Tareas por realizar:
1 - Según el texto sobre la Cuaresma y el Carnaval, ¿qué rememora el cristianismo con el período de Cuaresma? Responde en una o dos oraciones.
2 - Transcribe del texto sobre la Cuaresma y el Carnaval el pasaje que empieza en "La semana comenzará" y sigue hasta "en el cristianismo.".

Fragmento del texto:
• • • • •

El miércoles de Ceniza comienza el período de Cuaresma con el que el cristianismo rememora los cuarenta días de ayuno, abstinencia y retiro en el desierto con que Jesucristo se preparó antes de comenzar su vida pública.
La semana comenzará con las fiestas de Carnaval, previas al rigor cuaresmal. Algunos antropólogos relacionan las celebraciones carnavalescas con las fiestas saturnales o dionisíacas de la antigua Roma. Incluso hay quien encuentra su origen muchos siglos antes, en las ceremonias en honor a Apis en el antiguo Egipto.
Pero no tenemos una evidencia historiográfica unánime de los carnavales hasta el siglo XIII. Y siempre dentro de la cultura europea que hunde sus raíces y su identidad en el cristianismo.
Lunes, martes y miércoles de Carnaval eran días de permisividad, de asueto, de libertad y de excesos, periodo de carnes tolendas, antes de la cuarentena cuaresmal que invitaba a la reflexión y al sacrificio e imponía a los fieles creyentes una vida de oración y privaciones.

• • • • •

Ítems extraídos:
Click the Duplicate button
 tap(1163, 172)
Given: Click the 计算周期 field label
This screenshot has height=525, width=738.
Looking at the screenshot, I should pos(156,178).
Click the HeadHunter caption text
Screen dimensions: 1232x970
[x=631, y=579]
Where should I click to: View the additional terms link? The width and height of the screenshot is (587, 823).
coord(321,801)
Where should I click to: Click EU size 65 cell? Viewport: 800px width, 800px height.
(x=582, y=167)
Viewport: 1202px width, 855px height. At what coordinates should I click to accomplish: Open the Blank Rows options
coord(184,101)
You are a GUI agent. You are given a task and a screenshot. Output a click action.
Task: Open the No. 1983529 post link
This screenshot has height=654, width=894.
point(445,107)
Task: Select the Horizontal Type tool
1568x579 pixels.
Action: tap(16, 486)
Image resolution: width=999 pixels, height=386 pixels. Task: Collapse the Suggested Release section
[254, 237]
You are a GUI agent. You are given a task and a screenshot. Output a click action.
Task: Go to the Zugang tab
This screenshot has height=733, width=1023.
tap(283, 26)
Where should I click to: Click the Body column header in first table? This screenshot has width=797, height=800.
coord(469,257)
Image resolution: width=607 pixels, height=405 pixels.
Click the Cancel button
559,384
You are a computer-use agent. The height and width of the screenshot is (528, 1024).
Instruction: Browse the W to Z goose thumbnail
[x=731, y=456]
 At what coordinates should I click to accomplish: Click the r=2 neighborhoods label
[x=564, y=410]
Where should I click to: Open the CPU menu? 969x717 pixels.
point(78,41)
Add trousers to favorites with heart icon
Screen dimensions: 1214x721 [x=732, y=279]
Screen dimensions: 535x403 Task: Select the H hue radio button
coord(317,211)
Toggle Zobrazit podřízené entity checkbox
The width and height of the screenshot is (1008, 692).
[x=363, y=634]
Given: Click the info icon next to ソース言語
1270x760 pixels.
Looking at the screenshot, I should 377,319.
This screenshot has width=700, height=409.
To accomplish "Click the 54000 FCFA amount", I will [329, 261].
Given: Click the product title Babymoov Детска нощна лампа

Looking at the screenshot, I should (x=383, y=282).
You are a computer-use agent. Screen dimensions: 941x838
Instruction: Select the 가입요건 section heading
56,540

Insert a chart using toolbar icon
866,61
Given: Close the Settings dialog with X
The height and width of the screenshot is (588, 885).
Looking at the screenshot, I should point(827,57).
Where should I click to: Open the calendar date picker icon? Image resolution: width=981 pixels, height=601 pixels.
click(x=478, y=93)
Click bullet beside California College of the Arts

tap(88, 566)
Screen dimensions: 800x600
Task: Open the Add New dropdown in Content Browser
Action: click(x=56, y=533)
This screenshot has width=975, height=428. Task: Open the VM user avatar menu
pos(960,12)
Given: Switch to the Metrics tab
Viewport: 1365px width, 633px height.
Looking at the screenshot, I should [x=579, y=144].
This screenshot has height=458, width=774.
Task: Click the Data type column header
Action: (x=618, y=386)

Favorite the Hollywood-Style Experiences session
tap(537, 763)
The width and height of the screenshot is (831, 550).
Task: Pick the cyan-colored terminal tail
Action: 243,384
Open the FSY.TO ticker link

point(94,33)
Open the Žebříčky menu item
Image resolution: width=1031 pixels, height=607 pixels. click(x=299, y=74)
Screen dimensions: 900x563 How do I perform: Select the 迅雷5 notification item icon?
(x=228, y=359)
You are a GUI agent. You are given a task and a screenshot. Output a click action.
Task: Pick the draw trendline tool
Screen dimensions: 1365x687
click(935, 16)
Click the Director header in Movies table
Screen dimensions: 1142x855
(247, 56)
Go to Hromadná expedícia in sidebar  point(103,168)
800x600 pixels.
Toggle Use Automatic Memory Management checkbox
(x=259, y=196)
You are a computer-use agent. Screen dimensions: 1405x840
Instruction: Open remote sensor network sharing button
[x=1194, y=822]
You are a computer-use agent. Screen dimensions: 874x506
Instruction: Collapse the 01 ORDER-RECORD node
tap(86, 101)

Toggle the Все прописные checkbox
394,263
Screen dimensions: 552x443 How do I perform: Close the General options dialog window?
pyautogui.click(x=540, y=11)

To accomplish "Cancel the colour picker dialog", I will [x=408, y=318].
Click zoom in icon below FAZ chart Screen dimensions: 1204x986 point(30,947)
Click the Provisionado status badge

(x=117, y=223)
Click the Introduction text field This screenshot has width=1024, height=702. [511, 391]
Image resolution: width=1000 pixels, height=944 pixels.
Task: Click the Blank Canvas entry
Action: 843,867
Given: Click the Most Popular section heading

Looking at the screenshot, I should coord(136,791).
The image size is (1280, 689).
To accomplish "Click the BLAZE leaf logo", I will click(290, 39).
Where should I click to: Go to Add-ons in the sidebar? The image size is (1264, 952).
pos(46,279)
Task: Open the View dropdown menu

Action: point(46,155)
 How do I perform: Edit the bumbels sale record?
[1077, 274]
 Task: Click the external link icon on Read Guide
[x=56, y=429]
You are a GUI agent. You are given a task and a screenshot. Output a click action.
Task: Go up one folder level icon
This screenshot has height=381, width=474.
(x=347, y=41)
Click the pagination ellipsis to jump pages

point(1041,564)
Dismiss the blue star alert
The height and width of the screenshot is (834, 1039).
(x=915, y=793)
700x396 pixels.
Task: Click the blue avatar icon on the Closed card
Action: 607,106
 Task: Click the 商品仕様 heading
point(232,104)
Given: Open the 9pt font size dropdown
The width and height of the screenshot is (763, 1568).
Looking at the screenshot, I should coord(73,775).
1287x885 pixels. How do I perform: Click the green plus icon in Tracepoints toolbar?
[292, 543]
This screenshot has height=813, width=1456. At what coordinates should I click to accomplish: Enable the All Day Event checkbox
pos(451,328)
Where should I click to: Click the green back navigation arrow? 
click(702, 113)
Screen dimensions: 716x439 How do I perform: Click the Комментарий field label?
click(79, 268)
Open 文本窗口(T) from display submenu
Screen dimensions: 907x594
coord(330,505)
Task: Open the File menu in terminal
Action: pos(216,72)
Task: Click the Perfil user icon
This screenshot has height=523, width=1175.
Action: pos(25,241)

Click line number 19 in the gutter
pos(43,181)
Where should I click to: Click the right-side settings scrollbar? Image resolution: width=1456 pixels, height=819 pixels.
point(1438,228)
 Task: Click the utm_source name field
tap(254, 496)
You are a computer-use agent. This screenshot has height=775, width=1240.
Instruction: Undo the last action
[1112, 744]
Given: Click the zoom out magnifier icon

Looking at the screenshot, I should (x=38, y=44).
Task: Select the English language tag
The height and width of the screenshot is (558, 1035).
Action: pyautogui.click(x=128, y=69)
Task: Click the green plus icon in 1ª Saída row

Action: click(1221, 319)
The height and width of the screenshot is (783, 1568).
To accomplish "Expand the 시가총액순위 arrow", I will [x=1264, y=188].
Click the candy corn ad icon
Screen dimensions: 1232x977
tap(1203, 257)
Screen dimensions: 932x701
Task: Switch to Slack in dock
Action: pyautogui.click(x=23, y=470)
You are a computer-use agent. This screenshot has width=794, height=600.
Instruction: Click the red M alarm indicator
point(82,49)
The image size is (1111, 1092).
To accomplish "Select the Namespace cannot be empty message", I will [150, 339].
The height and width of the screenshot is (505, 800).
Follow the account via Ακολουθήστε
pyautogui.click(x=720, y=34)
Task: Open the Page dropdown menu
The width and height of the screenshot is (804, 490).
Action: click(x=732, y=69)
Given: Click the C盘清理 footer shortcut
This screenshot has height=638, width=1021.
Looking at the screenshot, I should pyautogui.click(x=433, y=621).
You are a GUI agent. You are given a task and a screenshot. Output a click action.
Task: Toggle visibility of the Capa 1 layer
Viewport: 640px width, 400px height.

• • • • •

Soluciones:
1 - Con la Cuaresma, que comienza el miércoles de Ceniza, el cristianismo rememora los cuarenta días de ayuno, abstinencia y retiro en el desierto con que Jesucristo se preparó antes de comenzar su vida pública.

2 -
La semana comenzará con las fiestas de Carnaval, previas al rigor cuaresmal. Algunos antropólogos relacionan las celebraciones carnavalescas con las fiestas saturnales o dionisíacas de la antigua Roma. Incluso hay quien encuentra su origen muchos siglos antes, en las ceremonias en honor a Apis en el antiguo Egipto.
Pero no tenemos una evidencia historiográfica unánime de los carnavales hasta el siglo XIII. Y siempre dentro de la cultura europea que hunde sus raíces y su identidad en el cristianismo.